Un profil jeune et familier
Le recrutement de Davide Ancelotti s’inscrit dans une logique de continuité technique et de pari sur le potentiel. Jusqu’à présent, son parcours s’est essentiellement construit dans l’ombre d’un des entraîneurs les plus en vue du football européen, Carlo Ancelotti. Passer du rôle d’adjoint à celui de chef d’orchestre d’un effectif lillois, engagé en Ligue 1 et en compétitions continentales, pose naturellement la question de l’autorité managériale et de la capacité à diriger un vestiaire expérimenté.
Des critiques publiques relayées par les médias
Le consultant de RMC Walid Acherchour a exprimé son scepticisme à l’encontre du choix lillois, en émettant des réserves sur le « tact managérial » requis pour piloter un club de ce niveau. Interrogé sur la nature de ses doutes, il a expliqué, via un message sur X, qu’ils ne sont pas formulés au hasard mais reposent sur des retours de professionnels du milieu et des éléments observés lors du passage d’Ancelotti à Botafogo.

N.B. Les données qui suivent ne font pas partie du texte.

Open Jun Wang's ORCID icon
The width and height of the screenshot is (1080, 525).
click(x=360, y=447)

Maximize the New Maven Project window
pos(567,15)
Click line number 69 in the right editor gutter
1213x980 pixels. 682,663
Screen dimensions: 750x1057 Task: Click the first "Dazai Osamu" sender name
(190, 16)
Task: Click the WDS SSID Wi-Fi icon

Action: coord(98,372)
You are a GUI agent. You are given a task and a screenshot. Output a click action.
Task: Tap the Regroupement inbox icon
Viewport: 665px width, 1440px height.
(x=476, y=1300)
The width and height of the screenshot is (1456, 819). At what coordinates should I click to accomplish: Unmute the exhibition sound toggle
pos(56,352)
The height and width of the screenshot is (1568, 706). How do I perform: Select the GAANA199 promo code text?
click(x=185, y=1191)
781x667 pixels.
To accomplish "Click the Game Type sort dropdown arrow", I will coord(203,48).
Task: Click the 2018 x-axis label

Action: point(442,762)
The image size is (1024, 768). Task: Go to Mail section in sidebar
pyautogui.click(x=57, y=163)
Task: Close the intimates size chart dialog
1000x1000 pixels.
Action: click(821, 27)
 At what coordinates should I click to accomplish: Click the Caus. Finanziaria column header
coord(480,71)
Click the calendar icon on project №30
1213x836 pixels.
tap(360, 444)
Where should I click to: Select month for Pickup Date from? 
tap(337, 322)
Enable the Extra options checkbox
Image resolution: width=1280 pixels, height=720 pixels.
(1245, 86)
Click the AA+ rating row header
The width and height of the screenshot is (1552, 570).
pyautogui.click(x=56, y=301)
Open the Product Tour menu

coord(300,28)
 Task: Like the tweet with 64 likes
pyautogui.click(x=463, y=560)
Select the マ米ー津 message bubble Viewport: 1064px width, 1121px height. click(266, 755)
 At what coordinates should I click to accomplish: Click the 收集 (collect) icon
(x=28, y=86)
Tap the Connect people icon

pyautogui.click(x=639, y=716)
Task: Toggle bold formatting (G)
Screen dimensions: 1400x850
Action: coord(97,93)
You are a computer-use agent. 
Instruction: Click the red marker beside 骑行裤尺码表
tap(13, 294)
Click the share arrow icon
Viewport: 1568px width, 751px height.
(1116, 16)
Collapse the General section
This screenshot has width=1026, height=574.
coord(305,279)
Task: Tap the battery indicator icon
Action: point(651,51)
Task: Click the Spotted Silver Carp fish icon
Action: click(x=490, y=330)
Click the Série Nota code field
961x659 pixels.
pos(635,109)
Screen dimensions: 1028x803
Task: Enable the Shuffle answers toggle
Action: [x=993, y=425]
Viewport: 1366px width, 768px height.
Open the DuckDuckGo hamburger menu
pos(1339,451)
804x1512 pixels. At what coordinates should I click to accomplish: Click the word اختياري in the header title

« Non non pas au pif, parler à des gens du milieu qui ont connu le fils Ancelotti avec son père, des échos des entretiens pour des clubs moins fort que Lille sur les 18 derniers mois ou écouter ce qui se disait à Botafogo en pointant des points d’interrogation sans être définitif. »
Ces critiques mettent en lumière un débat fréquent dans le football moderne : faut-il privilégier l’expérience avérée ou miser sur un projet long terme porté par un technicien prometteur ?
- Expérience à la tête d’un club : unique mission courte à Botafogo (juillet-décembre 2025).
- Rôle antérieur : adjoint de longue date auprès de Carlo Ancelotti.
- Enjeux : conduire un groupe en Ligue 1 et en compétitions européennes, gérer un vestiaire ambitieux.
Le temps, argument clé pour Lille
Dans ce contexte, Lille apparaît conscient des risques et a au moins un atout à faire valoir : son habitude de laisser du temps aux entraîneurs pour mettre en place leur travail. C’est, selon les observateurs, l’élément qui pourrait permettre à Davide Ancelotti d’opérer la transition nécessaire pour s’émanciper de l’influence paternelle et affirmer ses choix tactiques et managériaux sur la durée.
Reste à voir si la direction sportive et le conseil d’administration du LOSC garderont cette patience face aux exigences des résultats immédiats, en championnat comme en coupe d’Europe. Pour le moment, le pari est lancé ; il met sous pression tant l’entraîneur que l’organisation du club, qui doit accompagner cette nomination par un encadrement et un soutien adaptés.
| Élément | Faits |
|---|---|
| Âge | 37 ans |
| Expérience comme numéro un | Botafogo, juillet–décembre 2025 |
| Rôle principal auparavant | Adjoint de Carlo Ancelotti |
Sur le terrain, ce sont les résultats qui trancheront. En coulisses, la nomination relance le débat sur la manière dont les clubs de haut niveau évaluent les candidatures : expérience éprouvée ou pari sur la jeunesse et la formation au contact d’un mentor reconnu ? Le LOSC a choisi son camp — la suite dépendra de la capacité du nouvel entraîneur à convaincre joueurs, dirigeants et supporters.